Saved data entries –

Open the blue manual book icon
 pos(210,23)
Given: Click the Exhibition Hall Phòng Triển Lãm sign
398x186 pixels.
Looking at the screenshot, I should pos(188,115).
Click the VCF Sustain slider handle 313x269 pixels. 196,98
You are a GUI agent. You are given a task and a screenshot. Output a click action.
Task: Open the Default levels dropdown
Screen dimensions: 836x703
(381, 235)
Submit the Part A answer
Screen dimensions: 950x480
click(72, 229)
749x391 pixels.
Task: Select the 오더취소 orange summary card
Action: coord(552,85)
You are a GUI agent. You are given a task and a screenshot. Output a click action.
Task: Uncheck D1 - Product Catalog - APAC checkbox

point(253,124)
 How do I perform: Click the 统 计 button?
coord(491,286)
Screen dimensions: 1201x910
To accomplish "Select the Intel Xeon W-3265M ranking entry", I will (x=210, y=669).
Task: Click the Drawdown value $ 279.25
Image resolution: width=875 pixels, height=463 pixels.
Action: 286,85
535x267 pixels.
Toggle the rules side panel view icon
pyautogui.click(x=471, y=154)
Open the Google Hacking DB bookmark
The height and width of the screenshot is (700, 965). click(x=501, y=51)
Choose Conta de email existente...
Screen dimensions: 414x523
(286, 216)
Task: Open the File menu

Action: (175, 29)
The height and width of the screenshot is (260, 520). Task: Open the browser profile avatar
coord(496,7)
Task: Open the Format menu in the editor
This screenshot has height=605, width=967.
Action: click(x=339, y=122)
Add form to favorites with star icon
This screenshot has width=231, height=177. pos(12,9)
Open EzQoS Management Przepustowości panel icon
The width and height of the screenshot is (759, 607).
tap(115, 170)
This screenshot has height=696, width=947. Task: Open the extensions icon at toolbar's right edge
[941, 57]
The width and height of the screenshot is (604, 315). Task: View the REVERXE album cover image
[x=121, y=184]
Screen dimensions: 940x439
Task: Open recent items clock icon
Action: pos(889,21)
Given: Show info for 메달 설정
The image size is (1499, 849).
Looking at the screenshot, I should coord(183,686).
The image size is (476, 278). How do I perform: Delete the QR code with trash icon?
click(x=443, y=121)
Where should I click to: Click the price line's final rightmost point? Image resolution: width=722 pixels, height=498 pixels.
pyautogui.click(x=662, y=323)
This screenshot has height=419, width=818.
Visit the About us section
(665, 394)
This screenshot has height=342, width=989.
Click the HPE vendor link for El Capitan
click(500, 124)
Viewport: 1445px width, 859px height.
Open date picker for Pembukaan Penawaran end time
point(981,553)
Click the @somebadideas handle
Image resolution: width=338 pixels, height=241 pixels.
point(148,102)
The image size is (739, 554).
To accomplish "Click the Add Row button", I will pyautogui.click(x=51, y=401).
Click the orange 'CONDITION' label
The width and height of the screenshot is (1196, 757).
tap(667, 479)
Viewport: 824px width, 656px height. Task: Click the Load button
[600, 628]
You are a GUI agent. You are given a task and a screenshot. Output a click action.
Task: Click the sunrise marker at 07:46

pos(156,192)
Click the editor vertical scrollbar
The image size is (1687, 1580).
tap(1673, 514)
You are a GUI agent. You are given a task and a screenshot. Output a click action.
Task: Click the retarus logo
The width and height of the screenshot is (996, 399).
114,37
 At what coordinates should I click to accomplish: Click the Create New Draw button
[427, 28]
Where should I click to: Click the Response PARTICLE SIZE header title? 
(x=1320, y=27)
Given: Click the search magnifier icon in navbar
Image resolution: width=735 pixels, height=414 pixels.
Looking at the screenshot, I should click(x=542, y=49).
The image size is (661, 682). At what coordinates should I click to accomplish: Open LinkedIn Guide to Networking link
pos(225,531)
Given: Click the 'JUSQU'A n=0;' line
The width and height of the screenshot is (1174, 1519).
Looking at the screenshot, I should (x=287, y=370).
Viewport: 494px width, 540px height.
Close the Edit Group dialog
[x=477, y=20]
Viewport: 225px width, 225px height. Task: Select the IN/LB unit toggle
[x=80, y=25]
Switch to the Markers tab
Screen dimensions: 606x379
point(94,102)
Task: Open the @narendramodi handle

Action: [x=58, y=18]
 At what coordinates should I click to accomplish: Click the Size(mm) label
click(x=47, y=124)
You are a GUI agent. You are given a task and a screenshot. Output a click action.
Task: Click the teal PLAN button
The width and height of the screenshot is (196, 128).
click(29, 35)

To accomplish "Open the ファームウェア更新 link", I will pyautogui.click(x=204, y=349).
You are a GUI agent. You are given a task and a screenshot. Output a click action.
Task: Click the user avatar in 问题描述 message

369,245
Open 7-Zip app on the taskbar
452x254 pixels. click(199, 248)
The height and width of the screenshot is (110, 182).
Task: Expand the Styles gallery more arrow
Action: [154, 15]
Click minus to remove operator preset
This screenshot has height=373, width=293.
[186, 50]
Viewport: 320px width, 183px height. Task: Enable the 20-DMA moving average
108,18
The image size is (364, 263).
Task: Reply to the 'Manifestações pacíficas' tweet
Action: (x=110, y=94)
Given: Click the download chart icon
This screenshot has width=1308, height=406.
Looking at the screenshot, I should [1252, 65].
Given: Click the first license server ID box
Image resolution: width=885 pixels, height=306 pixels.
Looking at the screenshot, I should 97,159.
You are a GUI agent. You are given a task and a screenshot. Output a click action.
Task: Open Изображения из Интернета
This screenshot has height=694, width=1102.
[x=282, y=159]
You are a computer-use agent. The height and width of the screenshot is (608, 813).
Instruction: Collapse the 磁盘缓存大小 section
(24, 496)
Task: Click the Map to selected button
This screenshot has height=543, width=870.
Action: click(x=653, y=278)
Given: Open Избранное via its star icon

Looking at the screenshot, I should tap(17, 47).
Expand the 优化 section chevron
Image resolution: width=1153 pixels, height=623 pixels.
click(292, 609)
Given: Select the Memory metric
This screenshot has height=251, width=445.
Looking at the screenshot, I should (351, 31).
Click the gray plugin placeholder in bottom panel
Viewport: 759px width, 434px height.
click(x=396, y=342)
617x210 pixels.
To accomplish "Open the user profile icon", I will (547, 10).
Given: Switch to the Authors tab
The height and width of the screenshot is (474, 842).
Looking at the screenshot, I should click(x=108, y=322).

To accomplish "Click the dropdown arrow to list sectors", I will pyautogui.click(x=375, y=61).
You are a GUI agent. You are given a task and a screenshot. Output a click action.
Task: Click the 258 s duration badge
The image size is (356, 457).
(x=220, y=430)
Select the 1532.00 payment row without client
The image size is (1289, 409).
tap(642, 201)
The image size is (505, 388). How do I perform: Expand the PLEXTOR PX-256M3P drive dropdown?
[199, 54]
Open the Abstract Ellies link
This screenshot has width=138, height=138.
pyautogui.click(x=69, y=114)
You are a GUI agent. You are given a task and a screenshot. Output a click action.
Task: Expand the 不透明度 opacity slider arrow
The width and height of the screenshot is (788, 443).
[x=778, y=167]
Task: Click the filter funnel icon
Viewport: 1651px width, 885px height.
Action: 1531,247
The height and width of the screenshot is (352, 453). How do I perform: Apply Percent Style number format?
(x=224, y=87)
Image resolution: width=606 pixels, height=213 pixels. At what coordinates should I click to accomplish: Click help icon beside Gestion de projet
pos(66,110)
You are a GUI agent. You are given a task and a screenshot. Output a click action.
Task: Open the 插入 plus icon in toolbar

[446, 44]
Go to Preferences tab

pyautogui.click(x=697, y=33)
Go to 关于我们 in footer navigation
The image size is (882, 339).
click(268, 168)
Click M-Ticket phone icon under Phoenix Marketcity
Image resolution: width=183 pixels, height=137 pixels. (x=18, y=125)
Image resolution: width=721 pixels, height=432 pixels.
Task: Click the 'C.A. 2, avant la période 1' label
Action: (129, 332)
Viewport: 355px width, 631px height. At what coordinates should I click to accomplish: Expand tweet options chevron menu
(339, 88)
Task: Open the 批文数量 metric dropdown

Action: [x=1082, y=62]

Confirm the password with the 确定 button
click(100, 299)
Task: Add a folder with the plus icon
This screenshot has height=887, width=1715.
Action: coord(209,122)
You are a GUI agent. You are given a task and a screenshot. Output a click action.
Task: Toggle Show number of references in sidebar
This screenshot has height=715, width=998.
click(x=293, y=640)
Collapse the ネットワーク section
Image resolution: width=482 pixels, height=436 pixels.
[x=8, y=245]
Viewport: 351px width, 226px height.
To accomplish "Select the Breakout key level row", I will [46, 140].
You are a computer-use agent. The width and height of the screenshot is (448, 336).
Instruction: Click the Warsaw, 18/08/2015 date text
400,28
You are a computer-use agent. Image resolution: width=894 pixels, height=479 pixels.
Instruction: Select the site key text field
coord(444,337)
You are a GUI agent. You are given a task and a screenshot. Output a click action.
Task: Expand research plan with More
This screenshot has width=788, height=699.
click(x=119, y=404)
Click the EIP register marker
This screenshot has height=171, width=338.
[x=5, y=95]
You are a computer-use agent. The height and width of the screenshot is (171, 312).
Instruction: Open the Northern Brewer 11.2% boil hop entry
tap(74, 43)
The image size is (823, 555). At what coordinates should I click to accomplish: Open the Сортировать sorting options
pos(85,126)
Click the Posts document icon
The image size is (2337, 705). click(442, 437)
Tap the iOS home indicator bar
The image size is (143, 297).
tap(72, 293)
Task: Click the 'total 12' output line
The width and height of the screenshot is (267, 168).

GOAL OF THE EXERCISE –
Determine how many lines of the records above hold the word "editor" and give the number with nothing added.

ANSWER FOR THE TASK –
2